Does Potatoes Cook Faster Covered Or Uncovered?

Does Potatoes Cook Faster Covered Or Uncovered?

While some people cover potatoes while cooking them, some others don’t. It is however important to know what the right thing to do is, so you can get the best cooking result. Which scenario produces the best result: when the pot is covered or when it is not? You are about to discover the answer to that in this article.

Most likely, you’ve been sticking to a particular approach to boiling your potatoes, but you’re beginning to get curious about knowing if you’ve been doing the right thing because of the divergent views that are becoming popular.

Potatoes cook faster when they are covered. Generally, when the heat produced during cooking is trapped in the pot, the food cooks faster and gets tender on time. This is because the moisture trapped back in the pot as a result of the heat acts as a tenderizer.

Maybe your potatoes have been taking much time to cook. You are in the right place. In this article, we would shed light on when food should be covered and if potatoes cook faster when covered.

Cooking Potatoes With The Lead On

Cooking with a lid is especially important for root crops like potatoes and yams. Care should however be taken to ensure that the water doesn’t boil over. This can be achieved by monitoring the intensity of the fire. Once, the water has reached the boiling point, you should reduce the heat and keep the lid tightly fixed.

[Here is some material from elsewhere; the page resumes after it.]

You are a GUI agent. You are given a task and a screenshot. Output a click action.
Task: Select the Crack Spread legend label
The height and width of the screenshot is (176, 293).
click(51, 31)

The question of covering food depends on what you are cooking, especially in cases when the goal is to moisten or soften what is being cooked. Food cooks faster when it is covered. When food is covered, the heat that evaporates to the top of the pot is trapped back inside, softening the food.

In other words, food should always be covered when you want to keep the heat in.

Good examples are when you are boiling water, meat, corn, vegetables, or pasta. You notice that whenever you forget to keep the lid over your boiling water, the quantity of water in the kettle reduces. Evaporation has taken place.

When the temperature rises and heat are generated, if the kettle isn’t covered, the moisture will escape. In the same light, when you’re cooking food you need to be soft, it is important to retain the heat, because it is what softens the food.

If you’re trying to speed up the cooking process, covering the pot is the way out. It saves cooking time and energy (gas).

Tip: When the goal is to make food in this category cook faster, the intensity of the fire is not the real deal; the heat is what is needed to cook the food.

cooking potatoes
Image: @alexdonin_photographer via Twenty20

When Should You Not Cover Food?

You shouldn’t cover food when the moisture content released from the cooking is not needed.

This applies when you’re making stew, sauce, or any form of stir fry. In these cases, you need the end product meal to be as dry as possible, so releasing the moisture into the air is the rescue act.

Why Should You Cover Potatoes While They Cook?

Potatoes are root crops and they need moisture to cook, so they cook faster when they are covered. As has been explained earlier, keeping the heat in the pot by covering it releases the moisture needed to soften food.

Largely, heat loss occurs at the surface of the pot. This goes to say that keeping the lid on the pot ensures that the potatoes are exposed to steam, making them soften faster.

Tip: The lesser the heat that escapes, the faster the potatoes cook. What cooks the potatoes faster is not how fast the water boils, but how much heat is retained while the water boils. This is achieved by covering the pot.

However, apart from covering the pot while the potatoes boil, another way to get the potatoes to cook fast is the cut them into cube sizes. This is because the size of the potato is also a determinant of how fast it cooks. Whole potatoes take longer to cook compared to diced potatoes.

Final Summary

Potatoes, just like other root crops and solids like rice need heat to cook, thus the need to place a lid over the pot while cooking them. Importantly, note that you should concentrate on how much heat is generated by putting a lid over the pot, not increasing the intensity of the fire.

What cooks the potatoes is not the fast boiling water, but the trapped heat. When you ensure this, you’ll save yourself both time and energy. What happens when the intensity of the fire becomes too much or the water reaches a boiling pot is that it begins to boil over.